除部署受信任数字证书外，您还应考虑可用于 Exchange ActiveSync 的多种身份验证方法。默认情况下，安装客户端访问服务器角色时，Exchange ActiveSync 配置为将基本身份验证与安全套接字层 (SSL) 一起使用。为提高安全性，请考虑将身份验证方法更改为数字身份验证或集成 Windows 身份验证。

注意：
如果在 Exchange 2003 服务器上拥有邮箱的用户尝试通过 Exchange 2007 客户端访问服务器使用 Exchange ActiveSync，除非对 Exchange 2003 服务器的 Microsoft-Server-ActiveSync 虚拟目录启用了集成的 Windows 身份验证，否则，该用户将收到错误消息，并且无法进行同步。如果启用了集成的 Windows 身份验证，Exchange 2007 客户端访问服务器和 Exchange 2003 后端服务器可以使用 Kerberos 身份验证进行通信。

如果在 Exchange 2003 服务器上拥有邮箱的用户尝试通过 Exchange 2007 客户端访问服务器使用 Exchange ActiveSync，除非对 Exchange 2003 服务器的 Microsoft-Server-ActiveSync 虚拟目录启用了集成的 Windows 身份验证，否则，该用户将收到错误消息，并且无法进行同步。如果启用了集成的 Windows 身份验证，Exchange 2007 客户端访问服务器和 Exchange 2003 后端服务器可以使用 Kerberos 身份验证进行通信。

将 ISA Server 与 Exchange ActiveSync 一起使用

Microsoft Internet Security and Acceleration (ISA) Server 2006 和 Exchange 2007 设计用于在使用 Exchange ActiveSync 时为 Microsoft Exchange 的客户端访问提供更高的安全性。

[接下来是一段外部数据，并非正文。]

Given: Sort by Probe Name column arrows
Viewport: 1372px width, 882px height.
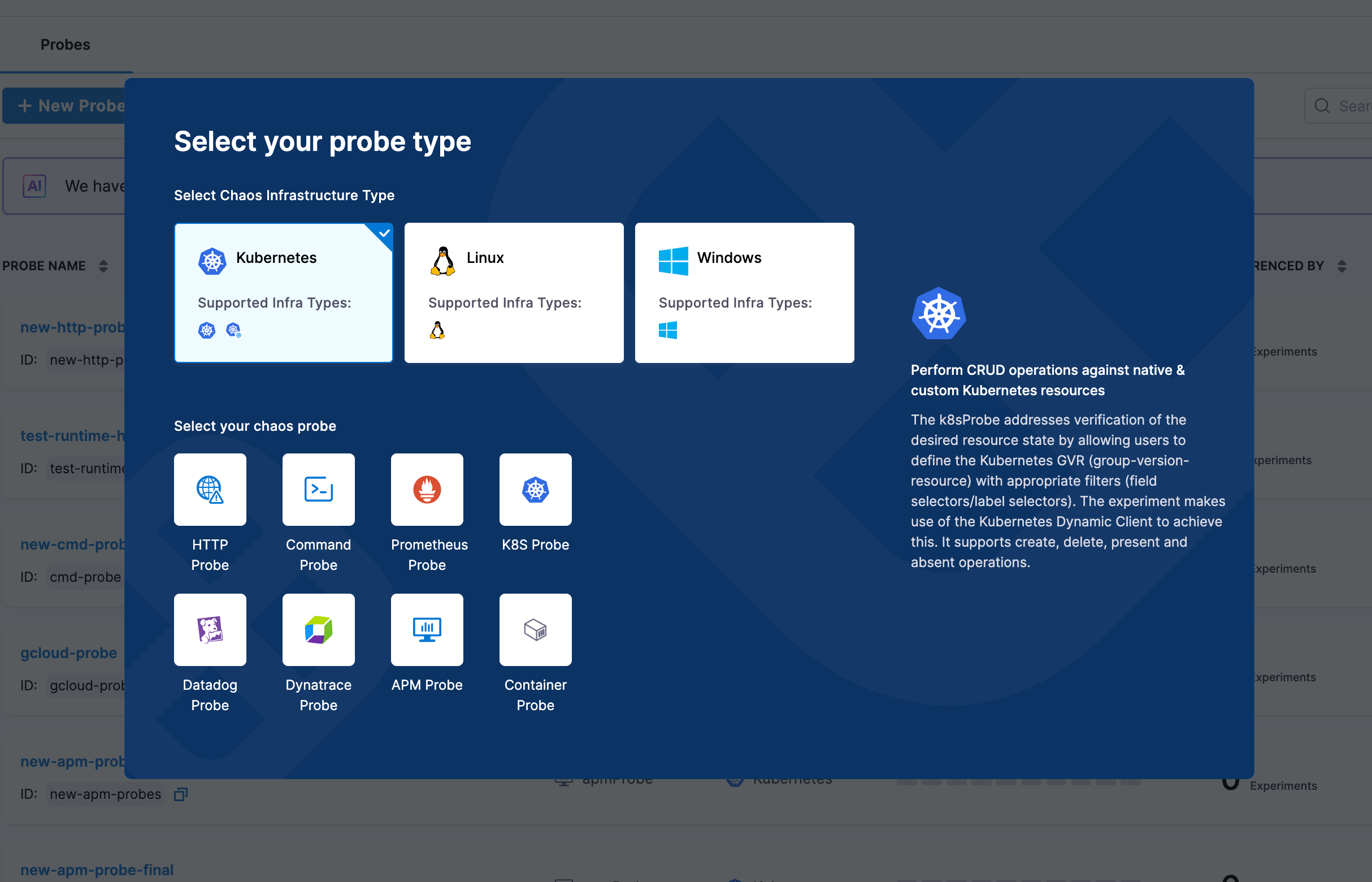Looking at the screenshot, I should click(x=103, y=266).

运行新建 Exchange 发布规则向导时，使用 ISA Server 2006 可以为 Exchange ActiveSync 配置身份验证方法。有关如何将 ISA Server 2006 与 Exchange ActiveSync 一起使用的详细信息，请参阅为 Exchange 客户端访问配置 ISA Server 2006。

设备安全

除了提高 Exchange ActiveSync 服务器的安全性外，您还应考虑提高您用户的移动设备的安全性。可以使用几种方法提高移动设备的安全性。

Exchange ActiveSync 邮箱策略

使用适用于 Exchange 2007 的 Exchange ActiveSync，可以创建 Exchange ActiveSync 邮箱策略以将一组通用的安全设置应用到用户集合。其中一些设置包括：

要求密码。
指定最小密码长度。
要求在密码中使用数字或特殊字符。
指定要求用户重新输入密码前，设备可以处于非活动状态的时间长度。
指定在错误密码输入超过特定次数后擦除该设备。

有关 Exchange ActiveSync 邮箱策略的详细信息，请参阅使用策略管理 Exchange ActiveSync。

远程设备擦除

移动设备可以存储敏感的公司数据并访问许多公司资源。如果设备丢失或被盗，这些数据可能存在安全风险。远程设备擦除是一项可使 Exchange 服务器将移动设备设置为在下次连接到 Exchange 服务器时删除所有数据的功能。远程设备擦除可从移动设备有效删除所有已同步的信息和个人设置。在设备丢失、被盗或存在其他安全风险时，上述功能很有用。

警告：
发生远程设备擦除后，数据恢复将非常困难。不过，任何数据删除过程都不能通过释放残余数据将设备恢复为像新设备那样空白。使用复杂工具仍有可能恢复设备的数据。